§ To do:
Copy every line of the listing exactly.
━━━ Entries shown ━━━
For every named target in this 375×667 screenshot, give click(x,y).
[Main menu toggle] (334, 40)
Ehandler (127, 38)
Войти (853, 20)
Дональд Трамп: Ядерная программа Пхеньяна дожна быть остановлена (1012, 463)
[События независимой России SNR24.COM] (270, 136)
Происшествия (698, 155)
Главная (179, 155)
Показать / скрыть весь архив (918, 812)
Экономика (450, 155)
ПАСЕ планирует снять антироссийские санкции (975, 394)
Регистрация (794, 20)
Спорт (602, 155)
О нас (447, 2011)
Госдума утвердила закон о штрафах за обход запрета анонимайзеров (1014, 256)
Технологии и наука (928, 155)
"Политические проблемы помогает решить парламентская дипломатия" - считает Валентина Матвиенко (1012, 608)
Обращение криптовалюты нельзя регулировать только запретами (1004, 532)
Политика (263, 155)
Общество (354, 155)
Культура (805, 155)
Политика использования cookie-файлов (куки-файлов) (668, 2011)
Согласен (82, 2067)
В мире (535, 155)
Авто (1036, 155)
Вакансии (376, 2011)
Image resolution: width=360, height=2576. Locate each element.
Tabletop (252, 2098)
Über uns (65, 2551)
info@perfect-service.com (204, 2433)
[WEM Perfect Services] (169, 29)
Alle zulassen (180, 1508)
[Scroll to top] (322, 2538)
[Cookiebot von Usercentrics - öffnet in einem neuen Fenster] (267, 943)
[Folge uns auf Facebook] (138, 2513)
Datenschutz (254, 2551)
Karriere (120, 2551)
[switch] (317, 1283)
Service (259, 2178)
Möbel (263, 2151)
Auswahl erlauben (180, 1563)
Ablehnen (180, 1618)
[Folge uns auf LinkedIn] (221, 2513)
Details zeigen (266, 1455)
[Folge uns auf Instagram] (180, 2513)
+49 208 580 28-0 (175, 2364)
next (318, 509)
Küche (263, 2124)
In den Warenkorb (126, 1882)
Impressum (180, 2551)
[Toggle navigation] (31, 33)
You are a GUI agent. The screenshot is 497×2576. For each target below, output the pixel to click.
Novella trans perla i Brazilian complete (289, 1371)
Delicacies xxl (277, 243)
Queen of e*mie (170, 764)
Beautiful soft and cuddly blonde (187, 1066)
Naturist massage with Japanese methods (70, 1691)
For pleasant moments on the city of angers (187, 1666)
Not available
━━━
§ Your solution:
For every named target in this 375×667 screenshot, give click(x,y).
[Main menu toggle] (334, 40)
Ehandler (127, 38)
Войти (853, 20)
Дональд Трамп: Ядерная программа Пхеньяна дожна быть остановлена (1012, 463)
[События независимой России SNR24.COM] (270, 136)
Происшествия (698, 155)
Главная (179, 155)
Показать / скрыть весь архив (918, 812)
Экономика (450, 155)
ПАСЕ планирует снять антироссийские санкции (975, 394)
Регистрация (794, 20)
Спорт (602, 155)
О нас (447, 2011)
Госдума утвердила закон о штрафах за обход запрета анонимайзеров (1014, 256)
Технологии и наука (928, 155)
"Политические проблемы помогает решить парламентская дипломатия" - считает Валентина Матвиенко (1012, 608)
Обращение криптовалюты нельзя регулировать только запретами (1004, 532)
Политика (263, 155)
Общество (354, 155)
Культура (805, 155)
Политика использования cookie-файлов (куки-файлов) (668, 2011)
Согласен (82, 2067)
В мире (535, 155)
Авто (1036, 155)
Вакансии (376, 2011)
Image resolution: width=360, height=2576. Locate each element.
Tabletop (252, 2098)
Über uns (65, 2551)
info@perfect-service.com (204, 2433)
[WEM Perfect Services] (169, 29)
Alle zulassen (180, 1508)
[Scroll to top] (322, 2538)
[Cookiebot von Usercentrics - öffnet in einem neuen Fenster] (267, 943)
[Folge uns auf Facebook] (138, 2513)
Datenschutz (254, 2551)
Karriere (120, 2551)
[switch] (317, 1283)
Service (259, 2178)
Möbel (263, 2151)
Auswahl erlauben (180, 1563)
Ablehnen (180, 1618)
[Folge uns auf LinkedIn] (221, 2513)
Details zeigen (266, 1455)
[Folge uns auf Instagram] (180, 2513)
+49 208 580 28-0 (175, 2364)
next (318, 509)
Küche (263, 2124)
In den Warenkorb (126, 1882)
Impressum (180, 2551)
[Toggle navigation] (31, 33)
You are a GUI agent. The screenshot is 497×2576. For each target below, output the pixel to click.
Novella trans perla i Brazilian complete (289, 1371)
Delicacies xxl (277, 243)
Queen of e*mie (170, 764)
Beautiful soft and cuddly blonde (187, 1066)
Naturist massage with Japanese methods (70, 1691)
For pleasant moments on the city of angers (187, 1666)
Not available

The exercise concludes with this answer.